Eine Arztpraxis ohne dass ein Mediziner anwesend ist? Wie kann das funktionieren? Es ist nichts Neues, dass sich der Ärztebedarf – vor allem auf dem Land – immer weiter zuspitzt. Im Zuge dessen wird es zunehmend schwieriger, Nachfolger für Arztpraxen zu finden. Und eine Besserung ist nicht in Sicht. Junge Mediziner zieht es schon längst nicht mehr aufs Land, sondern sie bevorzugen das Leben und Arbeiten in einer Stadt.
Erste “Ohne-Arzt-Praxis” in Baden-Württemberg geplant
Alternative Lösungen sind daher gefragt. So gibt es immer mehr telemedizinische Angebote, doch eine Praxis ohne Arzt gab es bis jetzt nicht. Nun wird die erste “Ohne-Arzt-Praxis” in Spiegelberg (Baden-Württemberg) eröffnet. Über mehrere Jahre mussten Bewohner des Ortes auf eine Hausarztpraxis verzichten und in das zehn Kilometer entfernte Oppenweiler fahren. Das soll sich jetzt ändern. Das Pilotprojekt könnte ein Vorbild für viele weitere Dörfer in ländlichen Gebieten sein.
So bekommt Spiegelberg einen neuen Hausarzt
Im Oktober soll es losgehen: Patienten in Spiegelberg können ab Oktober wieder eine Hausarztpraxis aufsuchen, sich beraten lassen und eine Diagnose gestellt bekommen. Untersuchungen finden aber nicht durch einen Arzt, sondern mit einer Arzthelferin in der Praxis statt. Aber ganz ohne Mediziner geht es natürlich nicht. So können die Anwesenden bei Bedarf per Videotelefonie mit Jens Steinat verbunden werden – der Hausarzt für die Ohne-Arzt-Praxis. Steinat betreibt eine Hausarztpraxis in Oppenweiler. Das Projekt sei interessant für ihn, da schon Patienten bei ihn in Behandlung seien, die aus den benachbarten Orten kämen. Nach wie vor herrscht ein Mangel an Ärzten in ländlichen Gegenden. Das Projekt soll nun die Versorgung der Kommune gewährleisten, wo etwa 2.100 Menschen ansässig sind.
Philon-Med steckt hinter dem Projekt
Jens Steinat kann aus Kapazitätsgründen keine zweite Praxis in Spiegelberg eröffnen. Die Praxis ohne Arzt ist eine Zwischenlösung für ihn und Patienten, die auf eine Behandlung angewiesen sind und nicht ins zehn Kilometer entfernte Oppenweiler fahren können, um sich untersuchen zu lassen.

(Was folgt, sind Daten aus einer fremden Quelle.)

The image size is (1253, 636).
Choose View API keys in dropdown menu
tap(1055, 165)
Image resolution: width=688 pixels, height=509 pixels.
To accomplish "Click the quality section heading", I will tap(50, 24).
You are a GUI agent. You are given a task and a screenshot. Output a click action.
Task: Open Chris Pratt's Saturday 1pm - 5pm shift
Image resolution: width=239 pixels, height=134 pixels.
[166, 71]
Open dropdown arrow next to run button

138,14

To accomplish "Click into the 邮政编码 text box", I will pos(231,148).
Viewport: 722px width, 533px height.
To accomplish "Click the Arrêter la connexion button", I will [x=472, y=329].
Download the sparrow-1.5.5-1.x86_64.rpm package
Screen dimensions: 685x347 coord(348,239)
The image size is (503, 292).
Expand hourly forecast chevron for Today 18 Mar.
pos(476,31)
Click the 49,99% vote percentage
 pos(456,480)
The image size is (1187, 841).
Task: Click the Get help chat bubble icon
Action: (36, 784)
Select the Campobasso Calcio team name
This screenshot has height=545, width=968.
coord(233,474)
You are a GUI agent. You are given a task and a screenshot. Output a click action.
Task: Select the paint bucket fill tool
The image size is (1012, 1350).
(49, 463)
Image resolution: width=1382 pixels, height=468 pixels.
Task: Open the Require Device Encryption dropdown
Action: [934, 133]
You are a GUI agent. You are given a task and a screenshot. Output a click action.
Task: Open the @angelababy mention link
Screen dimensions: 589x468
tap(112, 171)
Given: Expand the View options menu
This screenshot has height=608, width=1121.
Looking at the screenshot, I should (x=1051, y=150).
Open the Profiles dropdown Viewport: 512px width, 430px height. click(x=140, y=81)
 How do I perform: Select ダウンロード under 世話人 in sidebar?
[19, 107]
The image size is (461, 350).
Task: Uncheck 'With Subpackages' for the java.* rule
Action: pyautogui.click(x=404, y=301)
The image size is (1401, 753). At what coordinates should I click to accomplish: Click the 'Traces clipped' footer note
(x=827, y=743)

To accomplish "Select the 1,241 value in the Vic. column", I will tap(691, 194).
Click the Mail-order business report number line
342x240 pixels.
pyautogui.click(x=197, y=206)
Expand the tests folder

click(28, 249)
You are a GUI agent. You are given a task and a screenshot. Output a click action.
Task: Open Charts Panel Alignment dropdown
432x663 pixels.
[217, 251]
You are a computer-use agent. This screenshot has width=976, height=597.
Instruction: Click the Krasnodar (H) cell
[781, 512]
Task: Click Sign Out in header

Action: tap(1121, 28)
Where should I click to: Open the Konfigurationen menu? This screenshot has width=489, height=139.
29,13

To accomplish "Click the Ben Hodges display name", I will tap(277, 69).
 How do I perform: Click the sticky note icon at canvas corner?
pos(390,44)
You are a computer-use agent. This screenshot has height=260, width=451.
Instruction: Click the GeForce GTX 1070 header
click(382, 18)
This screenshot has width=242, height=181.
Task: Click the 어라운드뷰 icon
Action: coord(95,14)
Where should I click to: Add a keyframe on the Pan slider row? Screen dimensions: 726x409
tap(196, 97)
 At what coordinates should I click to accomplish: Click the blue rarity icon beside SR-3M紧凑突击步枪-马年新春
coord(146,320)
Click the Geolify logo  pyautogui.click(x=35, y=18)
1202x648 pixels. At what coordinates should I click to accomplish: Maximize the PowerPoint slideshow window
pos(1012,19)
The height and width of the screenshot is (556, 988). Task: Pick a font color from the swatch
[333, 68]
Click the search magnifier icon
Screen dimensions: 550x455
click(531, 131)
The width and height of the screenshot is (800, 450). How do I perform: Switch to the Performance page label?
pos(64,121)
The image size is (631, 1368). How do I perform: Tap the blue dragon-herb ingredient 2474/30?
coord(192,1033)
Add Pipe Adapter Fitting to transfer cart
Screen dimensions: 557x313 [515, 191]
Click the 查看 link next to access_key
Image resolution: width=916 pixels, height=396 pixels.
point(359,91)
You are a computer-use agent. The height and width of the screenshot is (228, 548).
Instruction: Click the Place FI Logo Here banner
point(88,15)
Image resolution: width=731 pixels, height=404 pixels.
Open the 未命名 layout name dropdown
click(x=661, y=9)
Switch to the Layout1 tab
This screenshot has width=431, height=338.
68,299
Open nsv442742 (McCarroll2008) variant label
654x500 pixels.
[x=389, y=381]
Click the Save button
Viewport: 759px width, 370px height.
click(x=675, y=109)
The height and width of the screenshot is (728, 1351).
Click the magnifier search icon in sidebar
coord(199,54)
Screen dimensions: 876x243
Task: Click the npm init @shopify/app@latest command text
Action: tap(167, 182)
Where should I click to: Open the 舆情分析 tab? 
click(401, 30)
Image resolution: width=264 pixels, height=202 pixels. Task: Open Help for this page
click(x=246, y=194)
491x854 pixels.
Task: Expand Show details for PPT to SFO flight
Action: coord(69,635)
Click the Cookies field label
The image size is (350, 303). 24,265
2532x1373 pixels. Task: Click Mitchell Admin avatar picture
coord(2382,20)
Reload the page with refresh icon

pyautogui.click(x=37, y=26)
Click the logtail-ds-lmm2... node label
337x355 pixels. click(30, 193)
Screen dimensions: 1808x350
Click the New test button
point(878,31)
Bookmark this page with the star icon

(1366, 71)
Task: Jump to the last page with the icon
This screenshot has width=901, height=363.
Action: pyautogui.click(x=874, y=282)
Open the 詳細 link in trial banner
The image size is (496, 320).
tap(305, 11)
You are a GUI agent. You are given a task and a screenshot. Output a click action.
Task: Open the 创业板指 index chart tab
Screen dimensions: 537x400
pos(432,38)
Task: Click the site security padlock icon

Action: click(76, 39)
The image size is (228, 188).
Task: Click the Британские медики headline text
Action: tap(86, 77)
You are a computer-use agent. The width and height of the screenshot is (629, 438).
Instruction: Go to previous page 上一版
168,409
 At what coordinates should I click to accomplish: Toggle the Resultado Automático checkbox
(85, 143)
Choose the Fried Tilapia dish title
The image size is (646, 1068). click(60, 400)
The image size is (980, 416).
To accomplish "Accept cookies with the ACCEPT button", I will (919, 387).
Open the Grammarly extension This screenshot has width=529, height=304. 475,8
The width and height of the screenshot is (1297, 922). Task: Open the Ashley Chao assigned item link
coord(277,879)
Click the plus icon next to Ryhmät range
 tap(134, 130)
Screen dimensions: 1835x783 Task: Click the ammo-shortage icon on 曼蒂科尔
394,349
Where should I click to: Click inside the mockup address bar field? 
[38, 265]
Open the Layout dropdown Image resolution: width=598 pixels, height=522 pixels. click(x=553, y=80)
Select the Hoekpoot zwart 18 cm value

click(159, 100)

Wer das Projekt ermöglicht: Philon-Med, ein Unternehmen aus Heidelberg. Gründer ist Tobias Granter, welcher schon über einen längeren Zeitraum nach einer Chance für die Eröffnung einer Ferndiagnosepraxis gestrebt hat. Das Projekt in Spiegelberg wird von ihm umgesetzt, mit der Unterstützung des Bundesministeriums für Ernährung und Landwirtschaft. Ebenfalls begeistert ist die Gemeine Spiegelberg selbst, welche das Projekt fördert.
Praxis wird in bestehende Räumlichkeiten integriert
Eine bestehende dermatologische Praxis wird für das neue Projekt erweitert. Die Räume für die erste Praxis ohne Arzt sollen von der Hautarztpraxis zur Verfügung gestellt werden. Patienten werden hier von einer medizinischen Angestellten betreut, die Granter aus seiner früheren Arbeitszeit kennt – er berichtet Positives. Der Fachkraft würde er sein vollstes Vertrauen schenken. Außerdem sei das Projekt erfolgsversprechend, weil auch die Geräte auf dem neuesten Stand sind. Herz- und Lungentöne können beispielsweise sicher über bestehende Kommunikationsleitungen an den Arzt versendet werden, um diese auswerten zu können.
Persönlicher Kontakt immer noch wichtig
Im Ernstfall soll der behandelnde Arzt vor Ort eintreffen – so die Idee der Beteiligten, die am Projekt mitgearbeitet haben. Zwar sei die Ohne-Arzt-Praxis eine gute Möglichkeit, um Fortschritte in der Telemedizin zu gewährleisten. Trotzdem sei ihnen wichtig, dass der persönliche Kontakt zwischen Arzt und Patient bestehen bleiben würde. Wird das Projekt erfolgreich verlaufen, sind weitere Projekte geplant: Die Diagnose-Praxis soll mit diversen Fachärzten vernetzt werden, die ebenfalls in der Region praktizieren. Auf diese Weise wird eine ganzheitliche Versorgung der Patienten sichergestellt.